East-West trade tensions are rising, and a new global free-trade agreement seems a distant dream. Yet here’s the paradox: The drive for free trade within Asia, where the world’s greatest concentration of economic growth now resides, has never been stronger.
Fears of rising protectionism in the West are inspiring a newfound Asian enthusiasm to promote intra-regional trade. With talks for the Doha round of global trade stalled indefinitely, “we have to deal with the new normal, where politicians in the leading countries are running scared of free trade,” Kishore Mahbubani, a veteran Singaporean diplomat and policy adviser said Saturday at the 20th Asian Corporate Conference in New Delhi. The Wall Street Journal Asia co-hosted this year’s gathering in India along with Asia Society and the Confederation of Indian Industry.
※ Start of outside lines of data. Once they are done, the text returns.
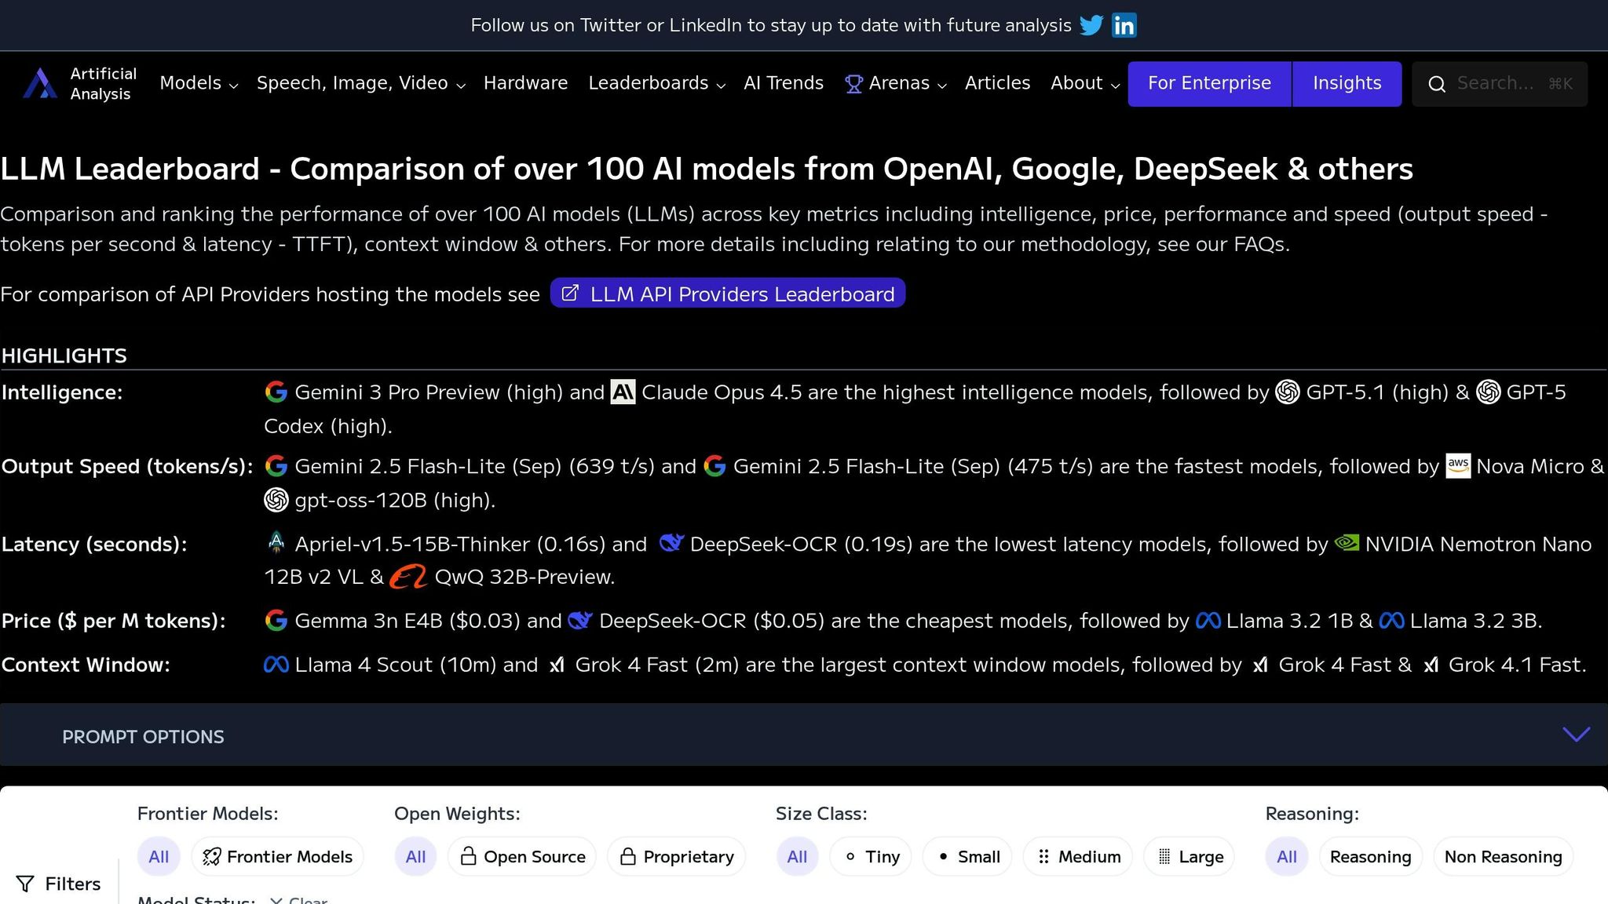Expand the PROMPT OPTIONS section
The image size is (1608, 904).
click(x=1575, y=735)
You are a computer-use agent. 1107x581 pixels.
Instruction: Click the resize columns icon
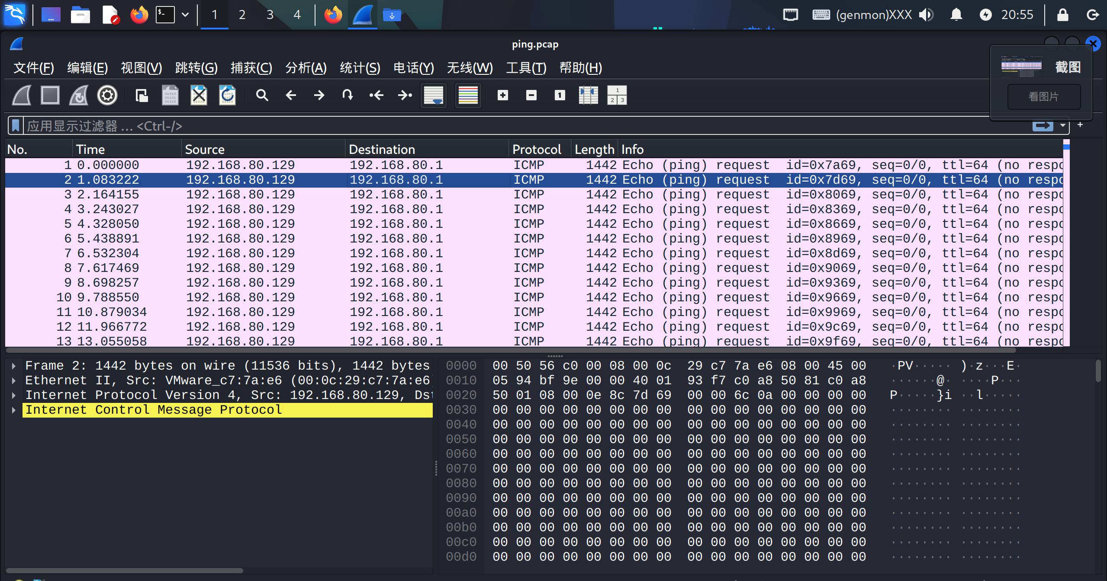click(588, 95)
For Asia, the U.S. Congress’s failure so far to pass a long-awaited free-trade deal with South Korea is emblematic of the problem. But the U.S. is keeping a horse in the race amid competing proposals for regional trade clubs. Last week, negotiators from eight nations—the U.S., Australia, Brunei, China, New Zealand, Peru, Singapore and Vietnam—held preliminary talks in Melbourne on creating an Australia-backed free-trade zone. Japan’s government, meanwhile, is pushing for an “East Asian Community” and hopes to hammer out details of its proposal in coming months.
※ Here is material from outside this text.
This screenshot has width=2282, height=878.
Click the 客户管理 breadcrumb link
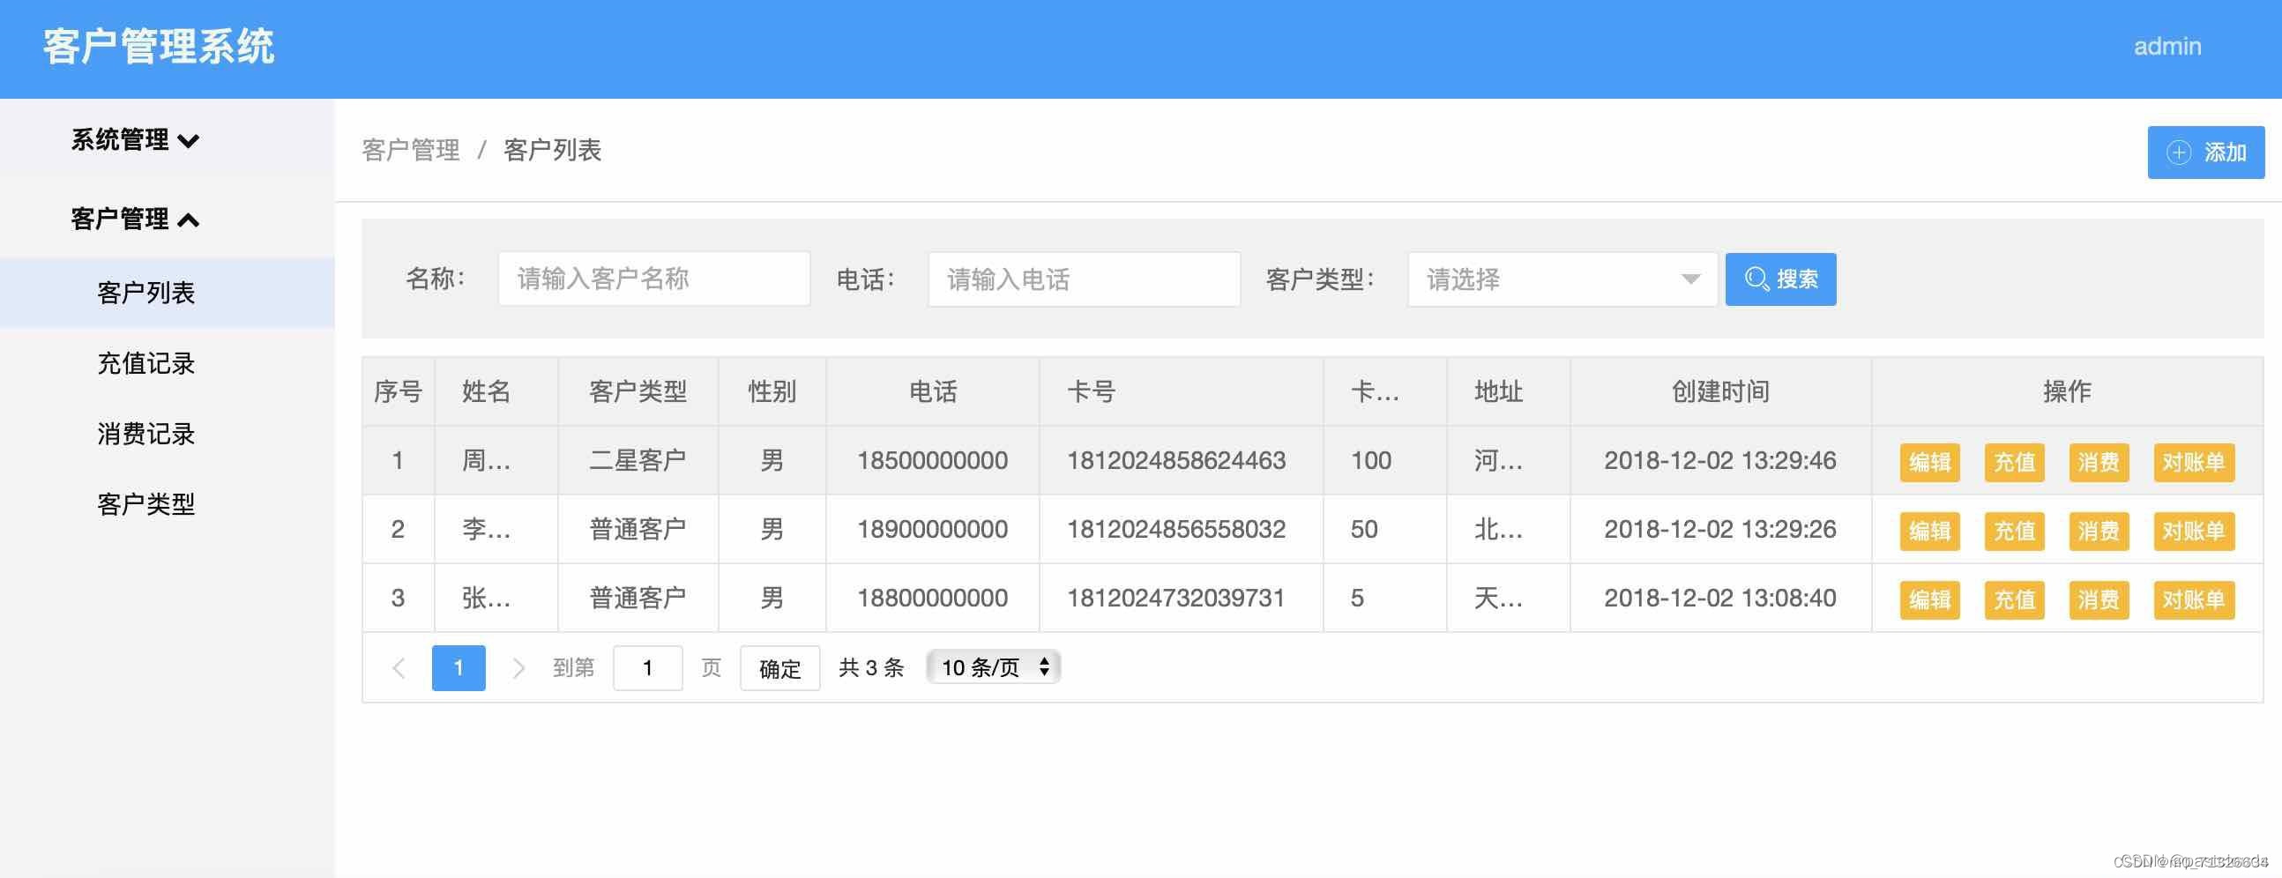coord(410,151)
Ideas to augment the 10-member Association of South East Asian Nations, comprised of Brunei, Cambodia, Indonesia, Laos, Malaysia, Myanmar, the Philippines, Singapore, Thailand and Vietnam , come in several flavors. There’s the “plus three” version, which adds South Korea, Japan and China. Then there’s the “plus six” version that also includes India, Australia and New Zealand. On Saturday in New Delhi, Singapore’s Senior Minister Goh Chok Tong, proposed a “plus eight” model to include the U.S. and Russia.
Bilateral free-trade pacts are sprouting like weeds. Last August, Asean signed a deal with India, and one with China came into effect in January. India also inked a deal with South Korea. Japan, South Korea and China are exploring a trilateral agreement. India and China are looking at a deal of their own.
Trade within the region has been growing by leaps and bounds. In the five years between 2002 and 2006, trade among the 10 Asean members more than doubled to $188 billion; trade between China and Asean tripled from $59 billion to $192 billion, according to data Mr. Mahbubani cited.
However, a significant portion involved components for goods ultimately destined for export to the U.S. and Europe, highlighting the limits to any aspirations of Asian regional self-reliance. Political tensions within the region also pose serious obstacles to trade growth: While trade between India and China jumped from $15 billion in 2005 to $41 billion in 2009, that’s a paltry figure considering the size of their two economies. Suspicion between the two giants dating to a 1962 border war hasn’t been helped by China’s concern that the U.S. is courting New Delhi as a hedge against China’s military ambitions.
If the conversation in New Delhi seemed utopian at points, there was still a firmly grounded message that most of those involved would agree on, enunciated by Mr. Mahbubani: All efforts to promote free trade within the region, however flawed, were still “the sensible answer to the imperfect world we live in.”